**Assignment:** From the entries, return every line where the string "computer" shows up.
(Beginning of Available data)
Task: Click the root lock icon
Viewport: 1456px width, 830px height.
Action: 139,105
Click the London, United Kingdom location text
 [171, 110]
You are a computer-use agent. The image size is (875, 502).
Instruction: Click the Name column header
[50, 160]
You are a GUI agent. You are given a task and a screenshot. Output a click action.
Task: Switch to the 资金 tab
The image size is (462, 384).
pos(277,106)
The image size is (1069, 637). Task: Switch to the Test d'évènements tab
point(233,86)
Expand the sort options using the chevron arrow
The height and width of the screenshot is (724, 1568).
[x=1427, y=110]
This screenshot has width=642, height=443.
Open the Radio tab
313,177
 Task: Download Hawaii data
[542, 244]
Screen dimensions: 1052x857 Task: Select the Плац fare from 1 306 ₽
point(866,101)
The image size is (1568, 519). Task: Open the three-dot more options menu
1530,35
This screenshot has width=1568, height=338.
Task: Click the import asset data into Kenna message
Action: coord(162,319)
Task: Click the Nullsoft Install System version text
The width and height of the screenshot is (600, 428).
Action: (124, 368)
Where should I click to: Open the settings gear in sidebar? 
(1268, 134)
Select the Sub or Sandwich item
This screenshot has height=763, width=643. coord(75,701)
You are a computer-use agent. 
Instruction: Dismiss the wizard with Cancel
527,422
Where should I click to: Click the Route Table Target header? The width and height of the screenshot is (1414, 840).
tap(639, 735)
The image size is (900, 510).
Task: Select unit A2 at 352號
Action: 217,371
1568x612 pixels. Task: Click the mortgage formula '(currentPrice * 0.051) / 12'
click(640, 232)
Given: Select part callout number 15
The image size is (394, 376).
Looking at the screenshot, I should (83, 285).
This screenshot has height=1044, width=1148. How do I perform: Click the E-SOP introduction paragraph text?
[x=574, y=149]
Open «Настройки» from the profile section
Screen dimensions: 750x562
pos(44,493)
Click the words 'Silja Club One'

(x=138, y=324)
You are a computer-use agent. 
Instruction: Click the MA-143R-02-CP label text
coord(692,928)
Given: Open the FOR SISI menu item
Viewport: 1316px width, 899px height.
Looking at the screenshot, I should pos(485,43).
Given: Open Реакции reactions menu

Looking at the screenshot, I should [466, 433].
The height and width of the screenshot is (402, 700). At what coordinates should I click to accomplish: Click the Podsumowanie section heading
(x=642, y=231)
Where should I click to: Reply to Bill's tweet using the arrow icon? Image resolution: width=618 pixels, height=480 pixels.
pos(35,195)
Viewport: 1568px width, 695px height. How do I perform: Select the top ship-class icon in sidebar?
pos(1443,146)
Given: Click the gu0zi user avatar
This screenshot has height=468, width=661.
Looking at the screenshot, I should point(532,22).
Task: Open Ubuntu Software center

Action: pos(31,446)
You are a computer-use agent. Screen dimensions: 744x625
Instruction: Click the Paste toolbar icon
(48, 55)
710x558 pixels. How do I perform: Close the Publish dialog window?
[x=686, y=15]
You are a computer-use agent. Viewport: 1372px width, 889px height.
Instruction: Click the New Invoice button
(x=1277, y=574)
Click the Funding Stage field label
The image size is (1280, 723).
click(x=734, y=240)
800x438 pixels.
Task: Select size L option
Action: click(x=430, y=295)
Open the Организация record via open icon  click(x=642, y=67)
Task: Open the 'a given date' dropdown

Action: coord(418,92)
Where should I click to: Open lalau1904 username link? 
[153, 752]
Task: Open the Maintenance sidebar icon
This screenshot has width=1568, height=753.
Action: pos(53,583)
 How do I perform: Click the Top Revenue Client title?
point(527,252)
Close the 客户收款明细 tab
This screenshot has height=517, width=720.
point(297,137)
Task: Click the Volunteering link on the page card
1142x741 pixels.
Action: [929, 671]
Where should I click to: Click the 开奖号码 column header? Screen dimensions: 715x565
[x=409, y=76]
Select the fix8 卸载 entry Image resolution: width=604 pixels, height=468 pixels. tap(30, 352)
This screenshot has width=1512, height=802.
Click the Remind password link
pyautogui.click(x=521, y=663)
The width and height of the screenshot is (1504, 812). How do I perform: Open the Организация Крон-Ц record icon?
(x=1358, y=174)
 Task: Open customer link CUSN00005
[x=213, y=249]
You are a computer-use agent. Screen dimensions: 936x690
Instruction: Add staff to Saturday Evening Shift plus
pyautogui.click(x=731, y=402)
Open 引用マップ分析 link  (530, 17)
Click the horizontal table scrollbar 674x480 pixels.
(End of Available data)
**Task response:**
You are a computer-use agent. The image size is (875, 502).
You are a computer-use agent. 
You are a computer-use agent. 
You are a computer-use agent. Screen dimensions: 744x625
You are a computer-use agent. Viewport: 1372px width, 889px height.
You are a computer-use agent. Screen dimensions: 936x690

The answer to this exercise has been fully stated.